Path

Question 1

In response to systemic hypertension, cardiac myocytes will undergo what cellular adaptation process?

Answer 1

Hypertrophy: can’t undergo hyperplasia because they are an established tissue.

Question 2

Increase in organ size is accomplished by what 2 cell adaptation processes?

Answer 2

Hypertrophy, hyperplasia. Generally both are involved, like the uterus during pregnancy.

Question 3

Which involves gene activation? Hypertrophy or hyperplasia?

Answer 3

Hypertrophy: gene activation, increased protein synthesis, and production of organelles.
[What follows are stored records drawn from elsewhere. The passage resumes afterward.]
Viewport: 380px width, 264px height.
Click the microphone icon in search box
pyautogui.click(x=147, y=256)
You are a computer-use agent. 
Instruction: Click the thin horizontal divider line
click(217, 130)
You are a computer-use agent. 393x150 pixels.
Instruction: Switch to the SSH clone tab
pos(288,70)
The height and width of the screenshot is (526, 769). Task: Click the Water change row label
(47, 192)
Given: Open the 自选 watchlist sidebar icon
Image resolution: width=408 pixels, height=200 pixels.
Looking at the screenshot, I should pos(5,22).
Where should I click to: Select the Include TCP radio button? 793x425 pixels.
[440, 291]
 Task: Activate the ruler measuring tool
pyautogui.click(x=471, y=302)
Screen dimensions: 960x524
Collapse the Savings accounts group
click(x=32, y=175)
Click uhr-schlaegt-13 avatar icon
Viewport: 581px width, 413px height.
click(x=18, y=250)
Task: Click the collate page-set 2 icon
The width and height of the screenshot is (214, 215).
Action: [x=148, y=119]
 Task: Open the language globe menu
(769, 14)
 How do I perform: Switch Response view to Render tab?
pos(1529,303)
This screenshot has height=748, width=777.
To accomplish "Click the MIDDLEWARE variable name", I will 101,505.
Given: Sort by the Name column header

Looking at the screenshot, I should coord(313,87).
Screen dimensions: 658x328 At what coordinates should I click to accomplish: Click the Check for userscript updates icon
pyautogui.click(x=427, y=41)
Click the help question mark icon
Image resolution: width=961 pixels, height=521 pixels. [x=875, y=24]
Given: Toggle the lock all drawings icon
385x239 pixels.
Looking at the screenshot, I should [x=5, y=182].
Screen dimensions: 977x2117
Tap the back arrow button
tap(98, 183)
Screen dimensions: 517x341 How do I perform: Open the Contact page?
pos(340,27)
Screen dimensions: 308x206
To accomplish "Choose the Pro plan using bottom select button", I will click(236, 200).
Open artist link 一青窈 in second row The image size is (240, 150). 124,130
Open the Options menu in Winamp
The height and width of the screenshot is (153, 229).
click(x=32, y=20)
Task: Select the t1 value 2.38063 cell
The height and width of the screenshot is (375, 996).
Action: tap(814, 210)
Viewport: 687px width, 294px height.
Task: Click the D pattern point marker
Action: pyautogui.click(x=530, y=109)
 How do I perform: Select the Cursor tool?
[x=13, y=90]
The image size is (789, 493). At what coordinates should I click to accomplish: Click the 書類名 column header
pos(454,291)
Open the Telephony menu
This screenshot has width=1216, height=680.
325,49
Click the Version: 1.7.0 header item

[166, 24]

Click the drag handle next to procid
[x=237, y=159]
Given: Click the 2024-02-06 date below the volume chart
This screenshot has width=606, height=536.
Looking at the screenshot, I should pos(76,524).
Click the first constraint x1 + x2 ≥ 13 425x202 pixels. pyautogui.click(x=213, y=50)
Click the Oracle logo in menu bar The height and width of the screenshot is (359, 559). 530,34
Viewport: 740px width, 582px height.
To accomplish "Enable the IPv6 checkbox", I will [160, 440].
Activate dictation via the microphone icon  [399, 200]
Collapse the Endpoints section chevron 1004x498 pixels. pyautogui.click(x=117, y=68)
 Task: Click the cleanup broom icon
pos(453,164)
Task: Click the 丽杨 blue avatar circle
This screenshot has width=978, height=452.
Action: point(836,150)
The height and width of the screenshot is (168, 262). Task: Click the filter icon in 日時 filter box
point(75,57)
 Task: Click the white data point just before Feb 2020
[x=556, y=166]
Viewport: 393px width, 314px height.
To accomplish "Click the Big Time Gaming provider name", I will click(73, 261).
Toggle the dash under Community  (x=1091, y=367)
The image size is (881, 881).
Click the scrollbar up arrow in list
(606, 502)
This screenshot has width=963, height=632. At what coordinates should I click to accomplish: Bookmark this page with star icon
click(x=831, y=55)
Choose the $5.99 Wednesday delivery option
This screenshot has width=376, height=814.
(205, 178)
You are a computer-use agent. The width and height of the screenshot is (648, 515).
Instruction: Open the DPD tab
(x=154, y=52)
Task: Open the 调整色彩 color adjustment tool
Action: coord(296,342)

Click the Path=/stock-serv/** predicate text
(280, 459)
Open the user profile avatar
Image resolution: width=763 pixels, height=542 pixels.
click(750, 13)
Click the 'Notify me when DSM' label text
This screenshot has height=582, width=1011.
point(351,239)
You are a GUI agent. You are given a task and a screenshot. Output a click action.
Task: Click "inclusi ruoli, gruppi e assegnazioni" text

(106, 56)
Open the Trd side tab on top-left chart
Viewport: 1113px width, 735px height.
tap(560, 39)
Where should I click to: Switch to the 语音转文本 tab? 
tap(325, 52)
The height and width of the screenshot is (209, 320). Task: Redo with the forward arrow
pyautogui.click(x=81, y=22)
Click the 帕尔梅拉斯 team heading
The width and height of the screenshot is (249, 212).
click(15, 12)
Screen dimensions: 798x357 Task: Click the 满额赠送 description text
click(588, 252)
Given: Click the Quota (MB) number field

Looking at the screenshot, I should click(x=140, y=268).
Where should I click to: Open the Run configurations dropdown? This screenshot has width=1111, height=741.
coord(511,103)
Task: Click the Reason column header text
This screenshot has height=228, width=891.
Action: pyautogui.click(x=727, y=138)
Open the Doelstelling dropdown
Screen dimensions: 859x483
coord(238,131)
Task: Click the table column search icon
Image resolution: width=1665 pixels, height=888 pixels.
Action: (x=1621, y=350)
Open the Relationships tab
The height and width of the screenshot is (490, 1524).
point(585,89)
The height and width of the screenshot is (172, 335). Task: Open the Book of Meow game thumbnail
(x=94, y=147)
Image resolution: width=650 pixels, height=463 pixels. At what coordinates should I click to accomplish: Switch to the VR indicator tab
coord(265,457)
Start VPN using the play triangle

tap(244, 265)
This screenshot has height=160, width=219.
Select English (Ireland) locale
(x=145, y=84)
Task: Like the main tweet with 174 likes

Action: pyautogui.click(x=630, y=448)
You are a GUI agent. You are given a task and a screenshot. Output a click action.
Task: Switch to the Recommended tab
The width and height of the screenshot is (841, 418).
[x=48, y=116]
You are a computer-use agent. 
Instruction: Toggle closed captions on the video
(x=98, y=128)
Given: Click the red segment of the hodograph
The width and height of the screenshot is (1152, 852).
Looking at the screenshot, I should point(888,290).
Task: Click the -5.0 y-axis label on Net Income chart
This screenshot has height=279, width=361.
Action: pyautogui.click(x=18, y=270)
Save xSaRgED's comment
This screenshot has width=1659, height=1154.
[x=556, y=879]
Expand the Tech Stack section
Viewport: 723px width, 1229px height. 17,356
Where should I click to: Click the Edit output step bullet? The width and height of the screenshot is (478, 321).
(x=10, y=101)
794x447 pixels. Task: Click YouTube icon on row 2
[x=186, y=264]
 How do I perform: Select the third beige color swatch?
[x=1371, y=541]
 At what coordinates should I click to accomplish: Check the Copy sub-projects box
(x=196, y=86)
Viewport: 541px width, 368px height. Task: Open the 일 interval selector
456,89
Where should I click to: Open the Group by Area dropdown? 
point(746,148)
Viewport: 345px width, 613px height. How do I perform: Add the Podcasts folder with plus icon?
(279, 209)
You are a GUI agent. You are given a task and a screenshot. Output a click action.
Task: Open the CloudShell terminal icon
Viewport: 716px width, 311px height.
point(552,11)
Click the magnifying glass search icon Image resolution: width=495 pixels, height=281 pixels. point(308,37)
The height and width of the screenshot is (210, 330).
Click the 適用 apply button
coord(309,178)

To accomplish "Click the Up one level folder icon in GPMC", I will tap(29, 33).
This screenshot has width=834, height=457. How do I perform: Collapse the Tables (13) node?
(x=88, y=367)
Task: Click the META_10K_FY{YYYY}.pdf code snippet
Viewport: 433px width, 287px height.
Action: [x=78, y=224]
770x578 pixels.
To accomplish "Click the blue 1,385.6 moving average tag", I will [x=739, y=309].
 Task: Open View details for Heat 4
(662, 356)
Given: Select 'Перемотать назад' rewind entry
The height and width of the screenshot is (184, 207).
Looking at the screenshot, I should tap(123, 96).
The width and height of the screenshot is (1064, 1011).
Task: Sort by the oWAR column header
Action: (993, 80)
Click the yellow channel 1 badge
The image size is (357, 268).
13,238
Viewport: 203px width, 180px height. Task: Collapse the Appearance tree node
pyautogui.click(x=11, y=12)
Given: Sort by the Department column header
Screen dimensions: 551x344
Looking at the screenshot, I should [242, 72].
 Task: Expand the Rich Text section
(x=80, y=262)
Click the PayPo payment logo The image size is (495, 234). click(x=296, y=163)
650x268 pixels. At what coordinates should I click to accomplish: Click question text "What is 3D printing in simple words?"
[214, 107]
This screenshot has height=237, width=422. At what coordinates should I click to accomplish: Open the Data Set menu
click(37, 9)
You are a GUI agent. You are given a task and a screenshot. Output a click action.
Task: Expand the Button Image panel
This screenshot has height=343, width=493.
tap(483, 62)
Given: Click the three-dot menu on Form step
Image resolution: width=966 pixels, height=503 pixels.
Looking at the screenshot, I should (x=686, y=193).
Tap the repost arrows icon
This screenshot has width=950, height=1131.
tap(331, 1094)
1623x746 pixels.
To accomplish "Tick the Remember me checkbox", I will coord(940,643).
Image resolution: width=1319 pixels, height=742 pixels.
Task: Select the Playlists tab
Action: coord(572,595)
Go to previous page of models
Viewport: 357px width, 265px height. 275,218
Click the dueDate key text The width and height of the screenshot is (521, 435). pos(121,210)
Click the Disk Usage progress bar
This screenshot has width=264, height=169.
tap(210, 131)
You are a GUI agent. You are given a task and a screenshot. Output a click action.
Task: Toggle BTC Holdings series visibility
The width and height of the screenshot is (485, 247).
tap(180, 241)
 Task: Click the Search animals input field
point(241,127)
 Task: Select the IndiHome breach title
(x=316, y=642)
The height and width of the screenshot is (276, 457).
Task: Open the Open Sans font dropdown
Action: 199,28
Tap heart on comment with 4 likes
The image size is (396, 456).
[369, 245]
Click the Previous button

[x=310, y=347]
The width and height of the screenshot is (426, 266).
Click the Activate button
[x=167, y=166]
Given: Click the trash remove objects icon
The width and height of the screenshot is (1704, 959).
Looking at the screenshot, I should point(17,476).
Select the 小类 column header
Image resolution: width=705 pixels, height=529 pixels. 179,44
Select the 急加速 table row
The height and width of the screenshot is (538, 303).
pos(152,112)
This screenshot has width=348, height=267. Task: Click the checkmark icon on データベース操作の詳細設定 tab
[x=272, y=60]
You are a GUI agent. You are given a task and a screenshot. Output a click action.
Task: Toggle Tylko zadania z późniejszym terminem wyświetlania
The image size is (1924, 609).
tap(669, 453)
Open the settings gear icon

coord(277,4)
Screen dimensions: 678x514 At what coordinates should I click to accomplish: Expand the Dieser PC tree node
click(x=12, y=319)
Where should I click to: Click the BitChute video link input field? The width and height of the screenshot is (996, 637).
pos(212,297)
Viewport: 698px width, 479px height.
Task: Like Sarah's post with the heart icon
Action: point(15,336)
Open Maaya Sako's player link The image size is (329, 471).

Bigger cells, gotta fill it up.

HYPERPLASIA involves new cells generated from adult stem cells.

Question 4

Pathologic hyperplasia (like endometriosis) can lead to _____________, and eventually neoplasia.

Answer 4

Dysplasia: abnormale growth of cells.

Question 5

Decrease in stress on an organ will cause that organ to undergo……

Answer 5

Atrophy.

Question 6

What is an indicative factor of atrophy in histology?

Answer 6

Autophagic vacuoles within the cell (stain yellow a lot of times)

Question 7

A change in cell type based on new stress factors is called__________.

Answer 7

Metaplasia.

Question 8

Metaplasia is ALWAYS _______________, and ALMOST ALWAYS_______________.

Answer 8

Metaplasia is always PATHOLOGIC, and almost always REVERSIBLE.

Question 9

The process in which residual tissue grows after removal or loss of part of an organ is called_______________. Is this physiologic or pathologic?

Answer 9

Compensatory hyperplasia: physiologic.

Question 10

Most forms of pathologic hyperplasia are caused by______________.

Answer 10

Excessive hormonal or growth factor stimulation.

Example:
There is a fine balance between estrogen and progesterone in the menstruation. Throw this off, and the endometrium may grow abnormally, causing abnormal bleeding.

Question 11

Is wound healing an example of hyperplasia?

Answer 11

Yes. Rapidly proliferating cell population.

Question 12

The degradation of cellular proteins occurs by what pathway?

Answer 12

Ubiquitin-proteosome

Question 13

The mechanism of atrophy consist of a combination of _________________, and ______________ in cells.

Answer 13

Decreased protein synthesis (due to decreased metabolic activity) and increased protein degradation (via autophagy….proteosome)

Question 14

Why is the metaplastic change from respiratory epithelium to squamous epithelium in the lungs bad? Doesn’t the squamous epithelium withstand the environmental stress better?

Answer 14

Yes, but the function of respiratory epithelium is lost. No cilia or mucous.

Question 15

What else, other than smoking, can inside squamous metaplasia in the lungs?

Answer 15

Vitamin A deficiency. - Vitamin A is necessary for the differentiation of epithelial types.

Question 16

Osteogenic metaplasia. WTF is that…>?

Answer 16

Bone is occasionally formed in tissues, specifically at the focal point of an injury.

Question 17

What causes cell injury? (2 things)

Answer 17

1. Direct injury

2. Stress so severe, or for such a long duration that cells can no longer adapt.

Question 18

2 types of cell death?

Answer 18

Apoptosis/Necrosis

Question 19

2 phenomena characterize irreversible cell damage. Describe them.

Answer 19

1. Inability to correct mitochondrial damage (lack of ox phos and ATP generation)
2. Extensive membrane damage

Question 20

What are the 2 main morphologic correlates of REVERSIBLE CELL INJURY? What is the physiology behind that?

Answer 20

Cell Swelling and fatty change. (remember… they’re reversible.)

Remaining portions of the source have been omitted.